PROBLEMS TO SOLVE
a) In the mailing-list post below about missing distfiles, what had the earlier policy on old distfiles been?
b) Write what comes next in the mailing-list post about missing distfiles below, starting right after its last line.
BEGIN EXTRACT
Missing distfiles before July 2, 2012

Joshua Root jmr at macports.org
Sun Sep 2 13:46:32 PDT 2012


On 2012-9-3 06:10 , Jeremy Huddleston Sequoia wrote:
> 
> On Sep 2, 2012, at 07:24, Joshua Root <jmr at macports.org> wrote:
> 
>>> Our policy had previously been to keep all old distfiles. This is especially valuable for old software projects whose web sites have gone away, or for projects which use unversioned and thus impermanent distfiles, and whose distfiles are thus only available on our mirrors, assuming the mirror fetched them at the time. That was actually one of the primary reasons why we set up distfiles mirrors of our own. If my assumption above is correct, then we still have distfiles of the latest version of all ports that we had before, we've just lost access to earlier versions of some of them.
>>>
>>> I have no problem with the retention policy changing, if disk space is becoming a problem, I was just surprised to find old files missing with no announcement of intention to do that, so I thought I'd ask.
END EXTRACT
BEGIN DATA EXTRACT
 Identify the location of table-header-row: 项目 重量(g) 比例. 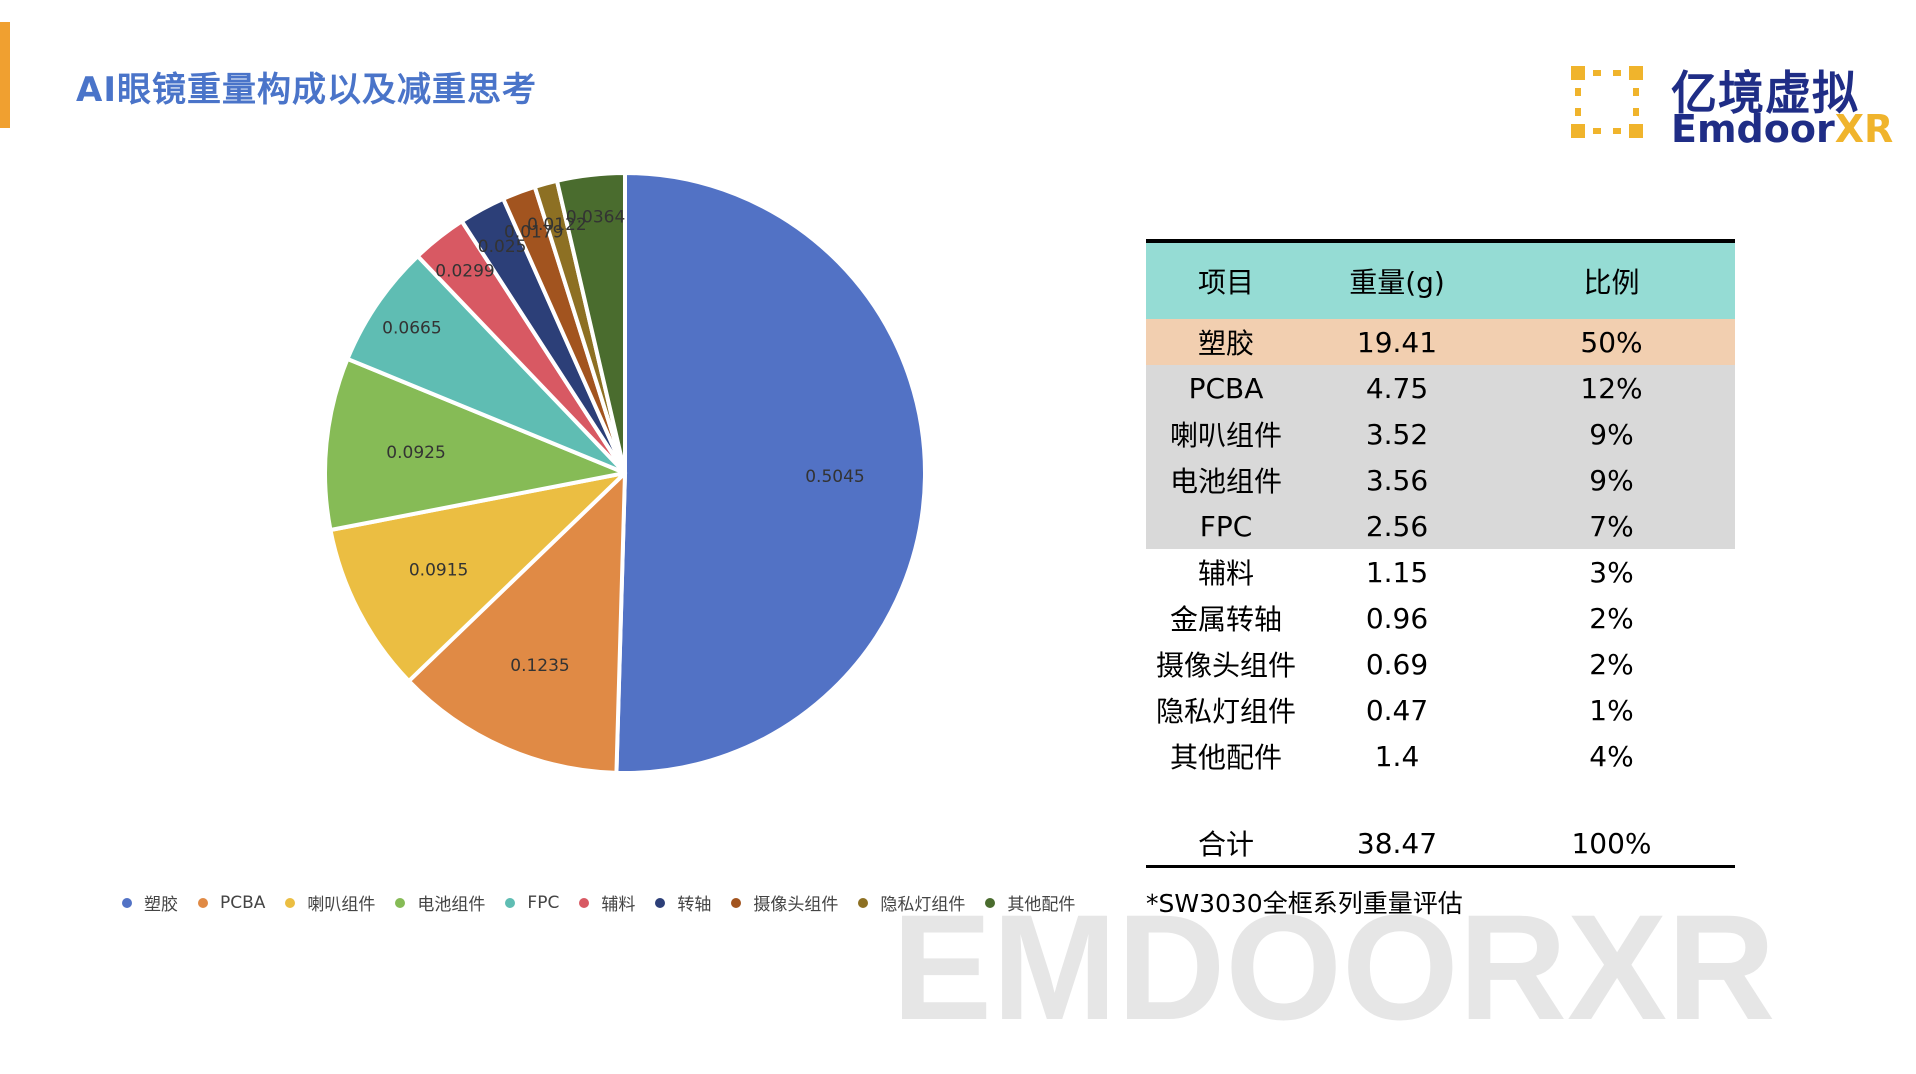
(1440, 281).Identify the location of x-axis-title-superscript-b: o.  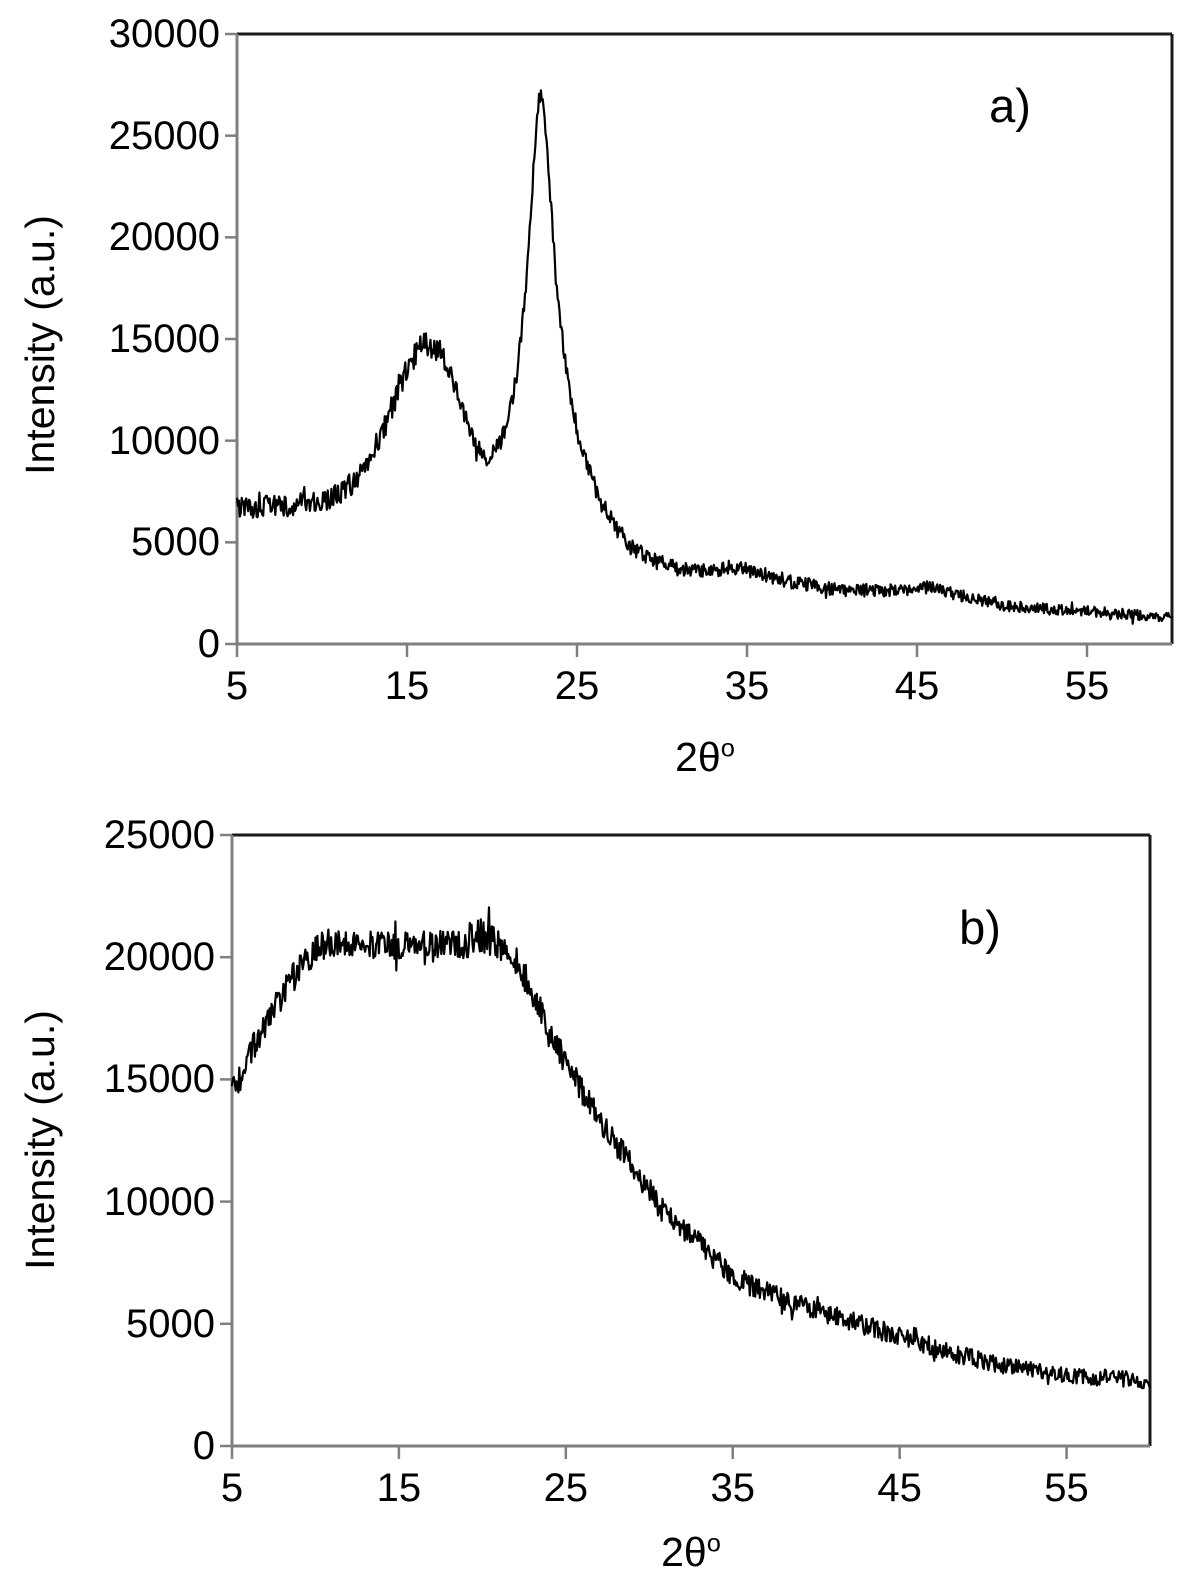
END DATA EXTRACT
SOLVED TASKS
a) The policy had been to keep all old distfiles.

b)
>>
>> This does affect users following the InstallingOlderPort instructions
>> for some ports. There's also a GPL compliance issue in that we no longer
>> offer the corresponding source for older archives of GPL'd software that
>> are still available on packages.macports.org.
>>
>> So if we don't bring back the older distfiles, we have to remove the
>> older archives, at least those for (L)GPL'd ports.
> 
> That's not now the GPL2 works.  The GPL2 does not require the source code to be mirrored by us or even for it to be *easily* accessible or downloadable.  It just requires that we either distribute source, let users know how to request the source from us (with requester paying reasonable processing, shipping, and handling costs), or direct the requester to the upstream provider of the source code.  We currently satisfy this requirement with the third case (cf GPL2 3(c)) by listing the site in the Portfile.

We don't include the requisite "written offer" with our archives, so I
don't believe 3(b) or 3(c) apply to us. We stay compliant by offering
"equivalent access" to the source as per the last paragraph of section 3.

GPLv3 section 6(d) does allow the equivalent access to be on a third
party server, but it doesn't remove the obligation to ensure that the
source is available as long as the binary is being distributed. So
again, the easiest way for us to stay compliant is to mirror all the
source in case all the third party mirrors go away (which has actually
happened in a number of cases).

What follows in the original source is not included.